Mr Moulton said regulation had gone too far - it was anti employer and anti business.

"Some of it is needed, but not the thousands and thousands of pages we are getting. In my sector, financial services, the regulations are lethal.

"If you have a choice between the bureaucratic nightmare in the UK with 23 different forms and dealing with one person from Chicago, I know where most people are going to go."

Mr Moulton said manufacturing was absolutely vital to the wealth of the UK, and reducing regulation was one relatively simple thing which could be done to help it.

He advocated the removal of much of it, although not the introduction of another deregulation taskforce.

"All that has achieved is doing away with the dog licence and little else.
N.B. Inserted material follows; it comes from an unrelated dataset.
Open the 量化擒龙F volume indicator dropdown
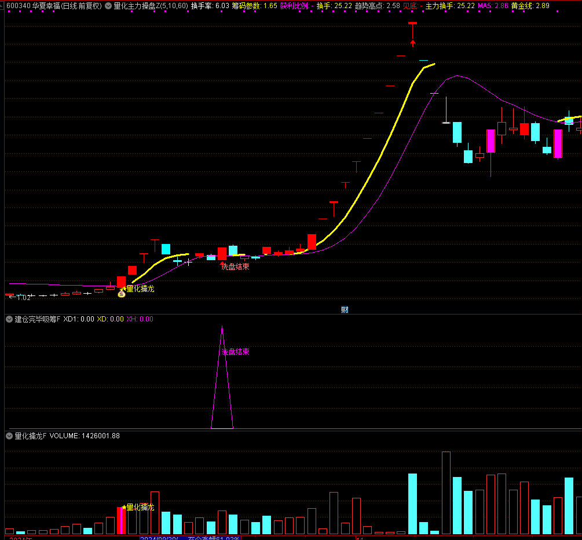This screenshot has height=540, width=582. click(9, 436)
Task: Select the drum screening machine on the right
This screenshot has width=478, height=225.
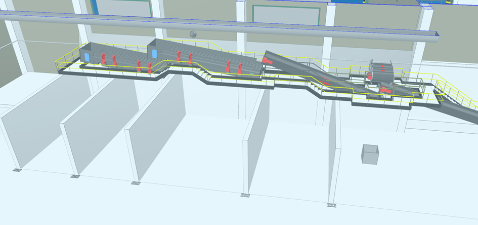Action: tap(383, 71)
We needed to have a look at what is happening in US states and have more legislation with five or ten year life on it.

"That way regulation which nobody cares about can be quietly dropped."

Mr Moulton said also took a swipe at all the various government bodies set up to help manufacturing.
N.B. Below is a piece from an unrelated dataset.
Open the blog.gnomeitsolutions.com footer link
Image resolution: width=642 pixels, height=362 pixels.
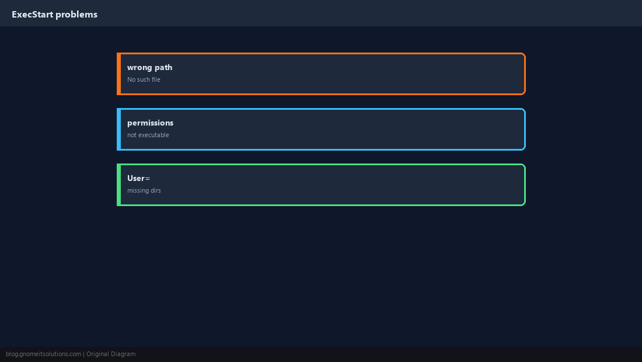pos(43,354)
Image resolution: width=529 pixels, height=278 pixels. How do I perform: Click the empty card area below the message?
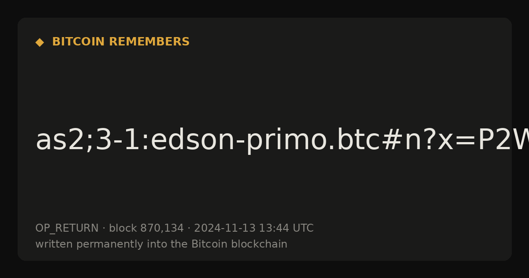[265, 190]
"The Government has allowed a lot of the manufacturing sector to decline.

"There has been a mixture of inaction and intending action, but not delivering; instead doing things like setting up committees.

"There are a huge amount of bodies involved in manufacturing, but they overlap each other hopelessly and many of them are too small.

"It is easy to come up with a name and four blokes, but the current situation is too complicated to help very much.

"We have the Welsh Development Agency competing with Advantage West Midlands or Yorkshire Forward.

"That is not very productive, and even duplicate effort. They achieve very little. They have had very few successes and wasted lots of money."

Meanwhile diversity and inclusivity in the workplace was not necessarily a good thing, he added.

"Diversity is not always good. An extreme example would be a if you have a team of commandos going into battle - you need them to be able to speak the same language and know how they are going to behave.

"Quite a lot of businesses in the UK are made up of people from the same backgrounds so they understand each other more. The idea that filling a department up with 15 people of different ages, sexes and backgrounds is going to work is not the case."